■ **Required action**
Copy, please, the line with "Where should I" and each line that follows it through the end of the data below, exactly as given and without pictures.

(Collected data entries)
▶
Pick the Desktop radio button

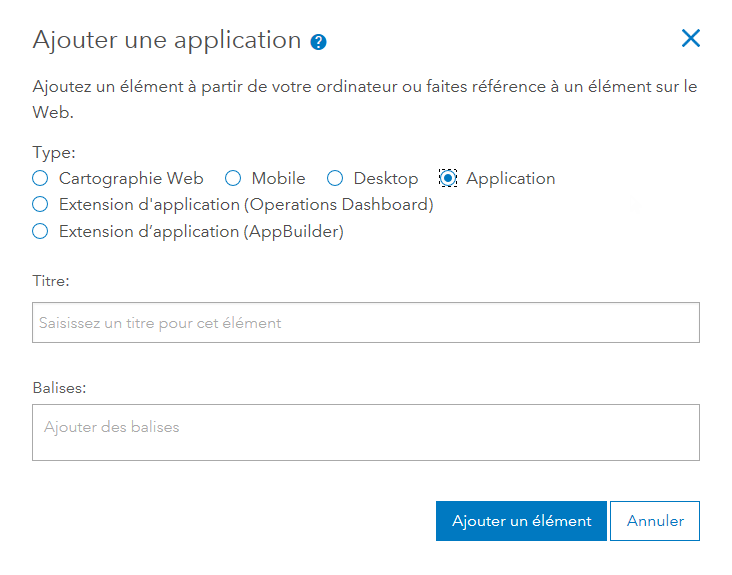[x=335, y=178]
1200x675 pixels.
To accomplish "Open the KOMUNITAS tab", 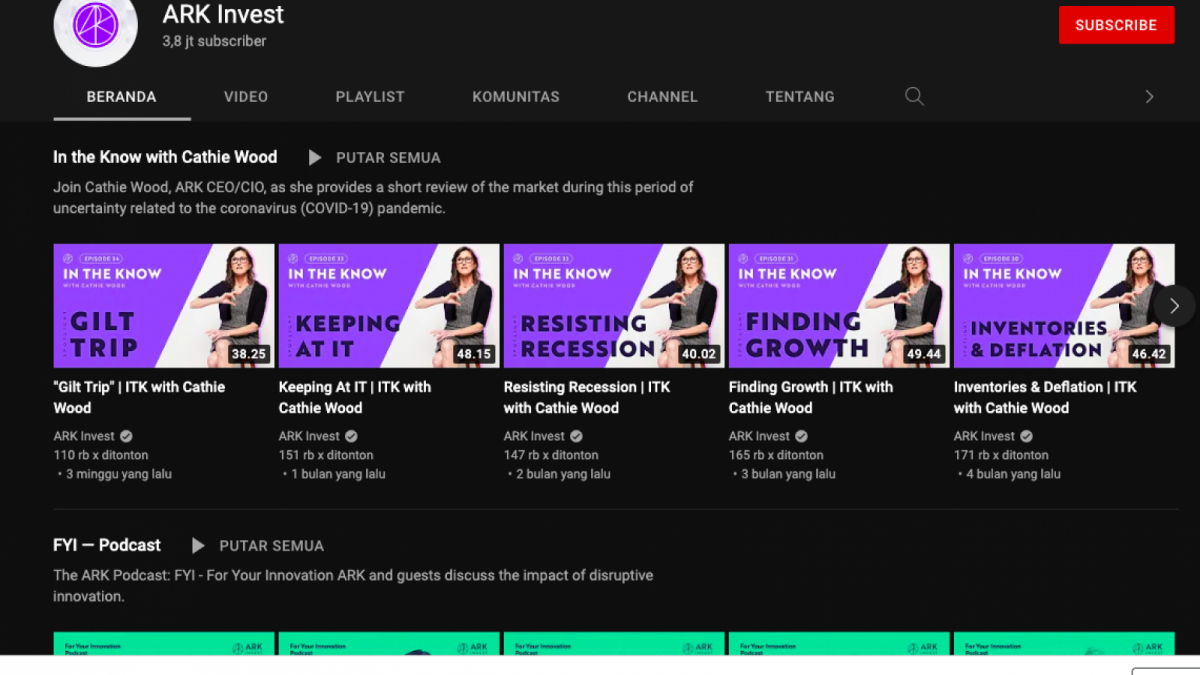I will (516, 96).
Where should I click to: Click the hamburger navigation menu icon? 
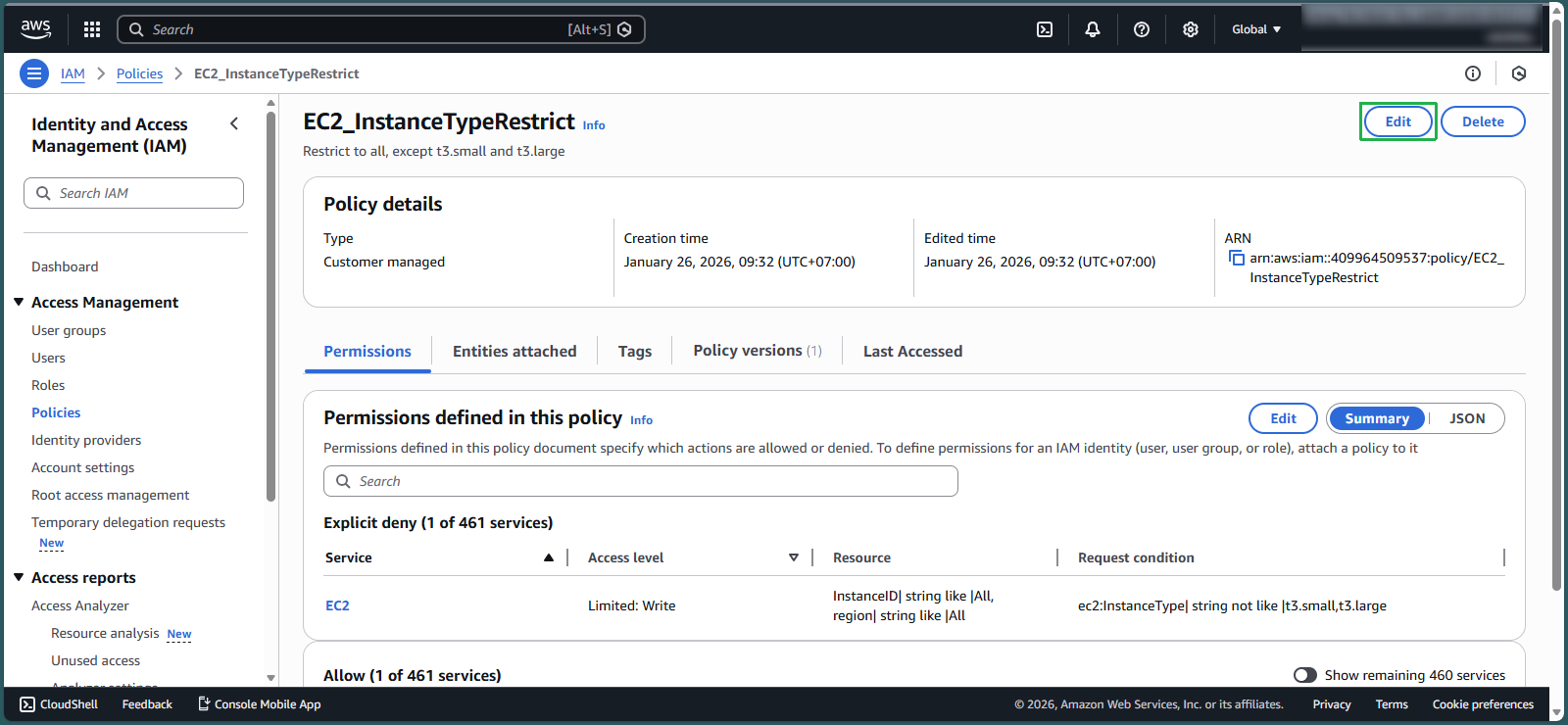[x=34, y=73]
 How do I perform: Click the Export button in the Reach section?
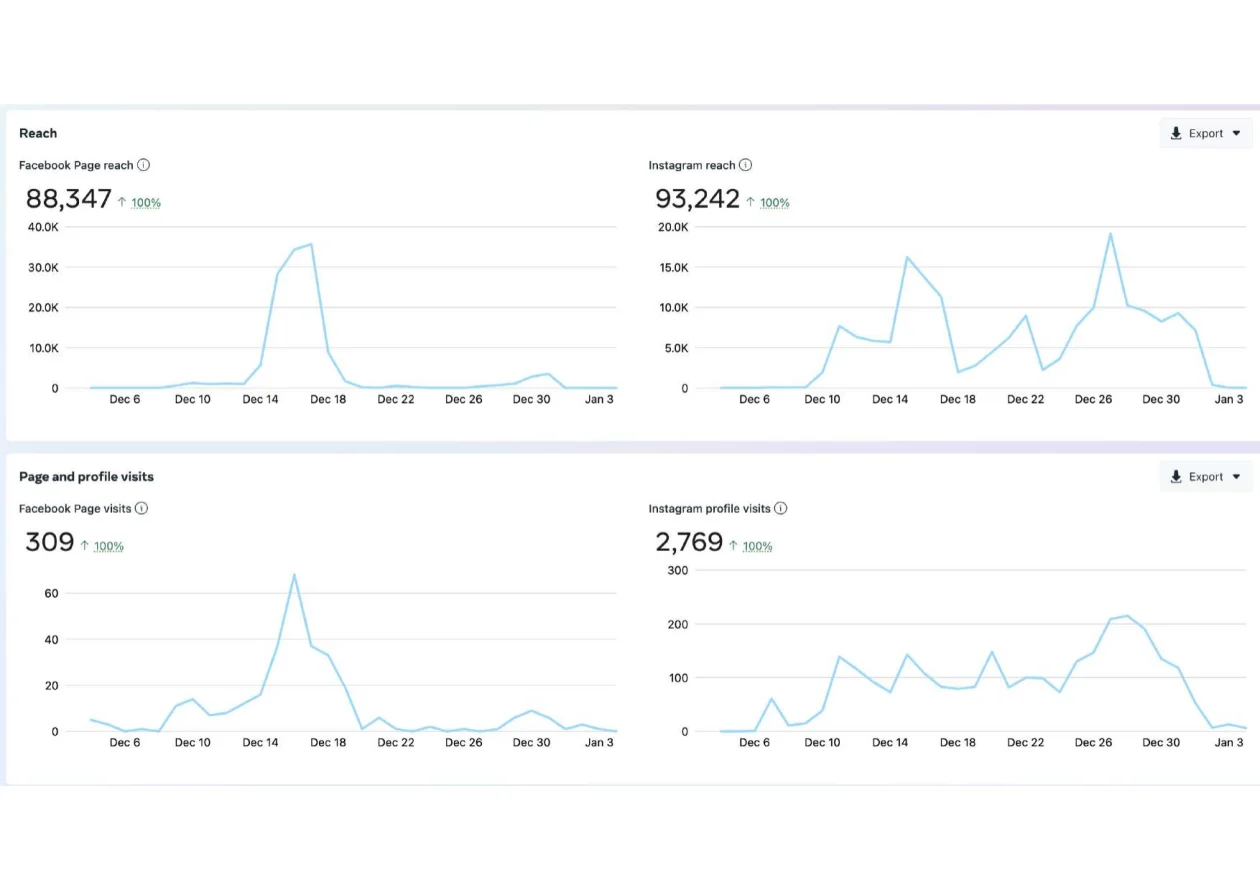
◀
■ **Solution**
Where should I click to: Click the hamburger navigation menu icon? 
[x=34, y=73]
 How do I perform: Click the Export button in the Reach section?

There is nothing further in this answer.